The average life expectancy of a wooden deck is between 10 and 15 years.  If you regularly and carefully maintain it, you might get more than that.  If you painted or stained your deck last year, you might need to redo it again sometime this year.

How Do I Know if My Deck Needs Replacement?

If you are wondering if you need to replace your deck (and add some of the bells and whistles you’ve been wishing it had), here are a few things to check out:

  • Age: If your deck is toward the end of its 10 – 15 year lifespan, it could be the right time to replace it.
  • Condition: Check for signs of deterioration such as rotting, warping, or splintering. If you notice a soft spot on your deck, it’s likely that wood has rotted. Use a screwdriver to poke through soft spots to get an idea of what’s going on. If the damage is localized, you might need to replace a board; if it’s widespread, it’s telling you that it’s probably time for replacement. New deck
Deck replacement
Deck before and after
  • Safety concerns: If the deck is structurally unsound, it may be time to replace it. Look particularly at the railings and stairs to make sure they haven’t rotted or come loose. If you have posts that are damaged, this repair should be made immediately.
  • Appearance: If your deck is faded or outdated, if it’s made with lower quality wood, or if you simply want a different look, don’t put it off any longer.
  • Insect damage. Insects can cause significant damage to a wooden deck. Termites eat wood and they love outdoor carpets. Carpenter bees drill into wood and carpenter ants destroy wood so they can build nests.
  • Maintenance: If you dread having to repair or maintain your deck every year, you might prefer to replace it with low-maintenance composite materials.
  • Increased use: Now that we can actually entertain friends again, your deck might get a workout when the weather gets warmer. Will you be having a bunch of teenagers on your deck this year? If you will be using your deck more often or for more demanding activities, it may be time to replace it with a sturdier, more durable deck.

Don’t Be a Statistic

If you still are unsure about whether to replace your deck, it’s best to check with a contractor who can assess the condition of your deck and make recommendations for steps to take.

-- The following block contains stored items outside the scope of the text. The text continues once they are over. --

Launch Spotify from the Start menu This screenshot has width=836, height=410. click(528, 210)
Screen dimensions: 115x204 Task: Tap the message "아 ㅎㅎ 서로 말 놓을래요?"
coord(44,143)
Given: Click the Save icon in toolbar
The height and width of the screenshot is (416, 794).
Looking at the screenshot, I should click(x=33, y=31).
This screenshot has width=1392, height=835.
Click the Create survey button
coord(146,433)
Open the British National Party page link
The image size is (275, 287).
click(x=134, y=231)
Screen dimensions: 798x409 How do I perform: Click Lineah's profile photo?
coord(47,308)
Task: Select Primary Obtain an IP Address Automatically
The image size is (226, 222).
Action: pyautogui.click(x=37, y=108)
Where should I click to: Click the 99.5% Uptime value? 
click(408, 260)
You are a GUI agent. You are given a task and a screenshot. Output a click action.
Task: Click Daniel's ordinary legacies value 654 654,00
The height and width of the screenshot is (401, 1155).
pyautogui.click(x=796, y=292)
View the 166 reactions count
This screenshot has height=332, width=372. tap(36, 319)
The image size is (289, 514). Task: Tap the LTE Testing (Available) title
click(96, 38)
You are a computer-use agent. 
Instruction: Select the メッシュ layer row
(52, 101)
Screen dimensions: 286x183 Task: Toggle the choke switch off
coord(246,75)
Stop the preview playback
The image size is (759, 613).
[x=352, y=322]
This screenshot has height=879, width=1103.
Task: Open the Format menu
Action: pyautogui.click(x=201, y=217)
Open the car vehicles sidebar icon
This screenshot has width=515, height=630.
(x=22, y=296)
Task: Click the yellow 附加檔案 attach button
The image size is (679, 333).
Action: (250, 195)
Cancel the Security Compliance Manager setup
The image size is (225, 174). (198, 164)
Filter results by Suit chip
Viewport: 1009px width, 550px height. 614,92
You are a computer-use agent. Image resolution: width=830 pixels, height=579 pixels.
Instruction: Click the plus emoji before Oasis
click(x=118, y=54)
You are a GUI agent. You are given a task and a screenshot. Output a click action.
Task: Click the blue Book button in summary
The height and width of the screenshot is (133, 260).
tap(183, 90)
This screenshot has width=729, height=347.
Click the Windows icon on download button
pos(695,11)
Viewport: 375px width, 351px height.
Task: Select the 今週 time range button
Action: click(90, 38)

Yes, we know you expected us to say that.  But an unsound deck, especially one that is pretty far above ground, is a real and present danger.  The Consumer Product Safety Commission says that in a five-year study, they found that 33,000 persons were injured a result of a structural failure or collapse. The estimate for “serious” injuries — head trauma, concussion, major fractures, such as those associated with the back, and paralysis — exceeded 18,000.

Now is the time to begin to plan. Let’s talk about what you want and get you on the schedule now. Then, when Mother Nature decides to be pleasant for awhile this spring, you’ll have a fresh, new lovely deck to enjoy. Call us and let us take a look at yours.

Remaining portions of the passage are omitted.